Setelah pengadilan membebaskan Kapten Artileri Sutrisno Mascung pada tahun 2006, Mahkamah Agung menolak permintaan jaksa untuk membatalkan keputusan tersebut, dengan alasan bahwa kasus tersebut bukan merupakan pelanggaran HAM (karena korban bersenjata) dan kasus tersebut harus diproses di pengadilan pidana, bukan pengadilan HAM ad hoc.Seperti kasus lainnya, jaksa gagal mengungkapkan peran pihak yang merencanakan, lemah dalam menyusun surat dakwaan, dan gagal memberikan perlindungan kepada saksi dan korban. Di luar proses pengadilan, terdakwa menawarkan islah kepada korban dan saksi, sehingga banyak dari mereka kemudian menarik kesaksian atau mencabut pernyataan.

 

Selama lima tahun terakhir, Presiden Joko Widodo tidak pernah memberikan pernyataan apabila kasus Tanjung Priok telah berakhir atau belum.
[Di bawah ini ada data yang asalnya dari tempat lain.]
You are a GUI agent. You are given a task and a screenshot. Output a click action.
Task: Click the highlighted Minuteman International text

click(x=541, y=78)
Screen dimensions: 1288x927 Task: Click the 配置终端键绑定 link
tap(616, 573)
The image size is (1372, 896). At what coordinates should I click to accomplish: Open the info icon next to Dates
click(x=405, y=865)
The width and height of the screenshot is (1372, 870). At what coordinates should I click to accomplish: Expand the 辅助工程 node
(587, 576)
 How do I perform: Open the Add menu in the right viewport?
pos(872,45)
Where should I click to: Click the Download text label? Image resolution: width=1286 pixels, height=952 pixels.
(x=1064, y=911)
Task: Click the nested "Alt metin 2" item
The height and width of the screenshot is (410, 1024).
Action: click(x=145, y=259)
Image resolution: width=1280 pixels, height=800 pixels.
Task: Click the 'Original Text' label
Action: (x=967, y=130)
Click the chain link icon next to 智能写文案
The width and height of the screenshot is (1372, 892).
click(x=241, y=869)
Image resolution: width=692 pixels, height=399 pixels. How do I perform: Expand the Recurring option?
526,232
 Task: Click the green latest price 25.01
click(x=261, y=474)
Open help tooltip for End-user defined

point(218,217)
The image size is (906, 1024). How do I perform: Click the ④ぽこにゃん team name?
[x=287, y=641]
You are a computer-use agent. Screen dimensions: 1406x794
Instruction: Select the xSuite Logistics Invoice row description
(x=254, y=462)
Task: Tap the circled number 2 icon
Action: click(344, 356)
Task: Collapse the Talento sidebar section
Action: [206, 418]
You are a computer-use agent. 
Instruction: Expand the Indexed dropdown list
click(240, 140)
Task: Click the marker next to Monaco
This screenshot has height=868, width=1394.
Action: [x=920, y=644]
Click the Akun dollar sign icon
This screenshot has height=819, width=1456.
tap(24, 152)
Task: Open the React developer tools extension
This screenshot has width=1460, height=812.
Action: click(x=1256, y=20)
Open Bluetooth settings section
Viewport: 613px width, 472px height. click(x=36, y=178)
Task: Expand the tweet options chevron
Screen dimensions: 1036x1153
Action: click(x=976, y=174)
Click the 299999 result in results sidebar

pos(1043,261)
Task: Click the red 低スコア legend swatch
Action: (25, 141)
Satu-satunya hal yang kita butuhkan adalah kebenaran dan keadilan dari negara terhadap pelanggaran HAM.

 

Korban sampai saat ini masih menantikan keadilan yang tak kunjung datang. Dalam hal ini di antaranya adalah hak reparasi sebagaimana yang dimaksudkan dalam Undang-Undang No. 31 Tahun 2014 tentang Lembaga Perlindungan Saksi dan Korban. Selain itu, korban masih menginginkan inisiatif dari pemerintah provinsi untuk membangun sebuah memorialisasi terhadap kasus Tanjung Priok 1984 sebagai suatu simbol pengingat publik bahwa kekerasan dan represifitas oleh perangkat negara kepada masyarakat sipil harus dihentikan.

 

Terkait dengan hal di atas, kami memberikan beberapa rekomendasi, yaitu:

  1. kepada Pemerintah Provinsi DKI Jakarta, kami mendesak untuk segera melakukan memorialisasi sebagai bagian dari pengungkapan kebenaran terhadap kasus Tanjung Priok. Berkaca pada inisiatif pemerintah terhadap peristiwa kerusuhan Mei 1998 yang telah membangun prasasti memorialisasi terkait kasus tersebut, maka upaya ini harusnya juga dapat dilakukan dengan mudah oleh Pemprov.
  2. Kepada Presiden Joko Widodo untuk segera menginisiasi sebuah mekanisme pemulihan kepada korban dan keluarga korban. Meskipun mekanisme pengadilan untuk kasus Tanjung Priok sudah ada, namun pemerintah masih mengabaikan pemulihan hak-hak korban yang dirugikan atas terjadinya peristiwa Tanjung Priok. Pemulihan bagi korban adalah sebuah hal esensial untuk mencegah mereka menjadi korban lebih jauh.